BALTIMORE — Free agency didn’t play out exactly how Mark Trumbo envisioned, but the slugger ended up where he wanted to be all along.
A week after signing a three-year, $37.5 million contract to remain with the Orioles, Trumbo expressed happiness in being able to stay where he found a comfort zone in 2016 after being traded three times in a two-year period. The 31-year-old knows Oriole Park at Camden Yards suits him well after enjoying a career season and helping Baltimore to its third postseason appearance of the last five years.
“I always held out a lot of hope that there would be an opportunity here down the road, which is fortunately what ended up happening,” Trumbo said. “If there were competitive offers on the table — even if this one had been a little bit lower — this was my first choice.”
Of course, it was a surprise to Trumbo that no other competitive offers truly materialized. Projected by many to receive upwards of $60 million on a four- or five-year deal, he found a cooler-than-expected market for his services despite hitting a career-high 47 home runs to lead the majors.
The story played out much like the previous winter with first baseman Chris Davis, who envisioned a $200 million contract before finally agreeing to a seven-year, $161 million deal that included $42 million deferred. Trumbo wasn’t the only free-agent slugger to sign for less than anticipated this winter as he even cited other hitters — such as Mike Napoli — who still remain on the market.
There were plenty of highs and lows in the negotiations with the Orioles while few other clubs even remained in the mix. Trumbo said there were a few other offers that had some appeal early in the offseason, but others were easy to forgo as he hoped to work something out with Baltimore.
“You kind of go into it thinking you might have a ton of suitors,” said Trumbo, whose value was depressed since another clubs would have needed to forfeit a draft pick to sign him. “You lead the league in home runs [and think], ‘Who’s not interested in that?’ And then you realize that there aren’t that many vacancies at times for what you do, especially this year.”
Despite Trumbo’s impressive ability to hit home runs, his defensive limitations and lack of ideal plate discipline likely kept other suitors away. His career .303 on-base percentage isn’t ideal while defensive metrics and most observers perceive him to be a liability as an outfielder, diminishing his appeal to any National League clubs who didn’t have an opening at his best defensive position — first base.
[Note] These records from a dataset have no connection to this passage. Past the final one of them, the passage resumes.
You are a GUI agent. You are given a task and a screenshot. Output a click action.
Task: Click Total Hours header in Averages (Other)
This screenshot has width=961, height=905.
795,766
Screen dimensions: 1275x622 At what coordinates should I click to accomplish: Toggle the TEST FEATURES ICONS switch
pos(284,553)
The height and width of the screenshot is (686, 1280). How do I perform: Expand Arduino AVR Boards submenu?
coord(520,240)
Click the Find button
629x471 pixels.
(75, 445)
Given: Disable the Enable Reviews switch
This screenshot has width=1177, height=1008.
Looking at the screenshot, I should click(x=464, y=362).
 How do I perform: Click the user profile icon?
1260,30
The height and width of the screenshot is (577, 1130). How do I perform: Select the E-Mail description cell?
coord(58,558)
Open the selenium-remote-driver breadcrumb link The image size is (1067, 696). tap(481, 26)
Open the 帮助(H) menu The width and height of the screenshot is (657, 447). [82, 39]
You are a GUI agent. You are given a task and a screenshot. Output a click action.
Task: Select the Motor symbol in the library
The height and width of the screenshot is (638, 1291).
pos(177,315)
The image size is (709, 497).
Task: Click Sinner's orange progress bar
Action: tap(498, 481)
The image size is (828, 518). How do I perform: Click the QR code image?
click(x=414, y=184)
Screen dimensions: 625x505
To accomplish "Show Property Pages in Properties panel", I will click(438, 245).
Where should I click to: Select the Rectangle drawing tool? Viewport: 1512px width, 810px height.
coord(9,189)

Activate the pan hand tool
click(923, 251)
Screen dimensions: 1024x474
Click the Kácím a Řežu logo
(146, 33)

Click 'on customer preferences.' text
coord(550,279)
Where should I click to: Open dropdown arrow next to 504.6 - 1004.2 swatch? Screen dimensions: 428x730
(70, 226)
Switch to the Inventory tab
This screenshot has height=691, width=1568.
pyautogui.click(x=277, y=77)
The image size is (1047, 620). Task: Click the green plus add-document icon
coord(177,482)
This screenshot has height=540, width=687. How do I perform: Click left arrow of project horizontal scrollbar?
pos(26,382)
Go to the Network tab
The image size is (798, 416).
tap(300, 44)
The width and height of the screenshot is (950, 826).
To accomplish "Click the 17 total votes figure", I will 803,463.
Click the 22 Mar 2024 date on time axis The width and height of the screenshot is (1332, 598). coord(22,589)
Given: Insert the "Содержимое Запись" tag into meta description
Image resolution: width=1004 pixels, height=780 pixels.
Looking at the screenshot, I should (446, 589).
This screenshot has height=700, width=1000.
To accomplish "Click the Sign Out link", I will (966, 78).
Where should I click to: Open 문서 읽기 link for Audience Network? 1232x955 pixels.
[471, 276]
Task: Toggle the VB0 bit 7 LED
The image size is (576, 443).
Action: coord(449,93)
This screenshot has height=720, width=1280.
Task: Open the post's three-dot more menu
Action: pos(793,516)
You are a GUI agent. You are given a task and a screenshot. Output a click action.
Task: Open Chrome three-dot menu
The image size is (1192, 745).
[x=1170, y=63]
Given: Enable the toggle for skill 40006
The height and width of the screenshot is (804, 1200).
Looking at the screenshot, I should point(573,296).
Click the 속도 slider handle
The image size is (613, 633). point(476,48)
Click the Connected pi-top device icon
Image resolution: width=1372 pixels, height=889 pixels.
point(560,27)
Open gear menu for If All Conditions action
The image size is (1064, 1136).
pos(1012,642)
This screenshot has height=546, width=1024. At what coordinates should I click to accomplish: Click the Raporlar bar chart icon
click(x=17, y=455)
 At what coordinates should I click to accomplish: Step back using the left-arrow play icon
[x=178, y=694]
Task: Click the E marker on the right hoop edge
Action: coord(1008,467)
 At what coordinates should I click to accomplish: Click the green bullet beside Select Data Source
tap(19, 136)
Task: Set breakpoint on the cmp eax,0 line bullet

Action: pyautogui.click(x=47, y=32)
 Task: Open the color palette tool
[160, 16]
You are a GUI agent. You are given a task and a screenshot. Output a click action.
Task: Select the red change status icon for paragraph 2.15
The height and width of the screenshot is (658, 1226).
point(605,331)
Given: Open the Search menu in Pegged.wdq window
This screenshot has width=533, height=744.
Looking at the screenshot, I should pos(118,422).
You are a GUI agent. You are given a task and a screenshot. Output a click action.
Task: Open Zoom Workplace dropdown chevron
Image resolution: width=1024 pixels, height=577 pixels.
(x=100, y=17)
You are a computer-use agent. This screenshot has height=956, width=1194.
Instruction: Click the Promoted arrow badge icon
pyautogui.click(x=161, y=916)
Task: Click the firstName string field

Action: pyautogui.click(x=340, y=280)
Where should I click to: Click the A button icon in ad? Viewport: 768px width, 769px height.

With the offseason acquisition of veteran outfielder Seth Smith from the Seattle Mariners — who played with Trumbo in 2015 — the Orioles are likely to use Trumbo primarily as a designated hitter against right-handed starters. However, Smith’s struggles against southpaw pitching could prompt manager Buck Showalter to use Trumbo in right field against lefty starters.
He could also make an occasional start at first to spell Davis, who was a finalist for the 2016 American League Gold Glove. Trumbo said he hasn’t been told how he’d be used in 2017 and described his outfield defense as “adequate” after he made 95 starts in right field a year ago.
“I definitely don’t think I’m a liability out there,” said Trumbo, who acknowledged the widespread criticism of his outfield defense. “If Buck chooses to put me out there, I’m going to do everything I can to play a good right field, left field, wherever needed on the defensive side. But if I end up DH-ing most of the time, that would be great, too.”
With the financial part of the decision finally behind him, Trumbo expressed his content over being able to remain in a clubhouse in which he fit well last year. His dependable and cerebral approach to the game was praised by executive vice president of baseball operations Dan Duquette, who said he received a text of approval from All-Star third baseman Manny Machado after the news of the signing broke.
In his first season with the club, Trumbo quickly earned the respect of his coaches and teammates. Those same teammates were mentioned repeatedly as a big reason why the slugger was so glad to be staying.
“I beat that to death, but it really is true,” Trumbo said. “I think the way I was welcomed coming into spring training last year. As a new player, which I was trying to tell Seth Smith recently, you’re going to love it here. They just know how to make you feel comfortable right away. That, in turn, allows you to go out and play your best baseball.”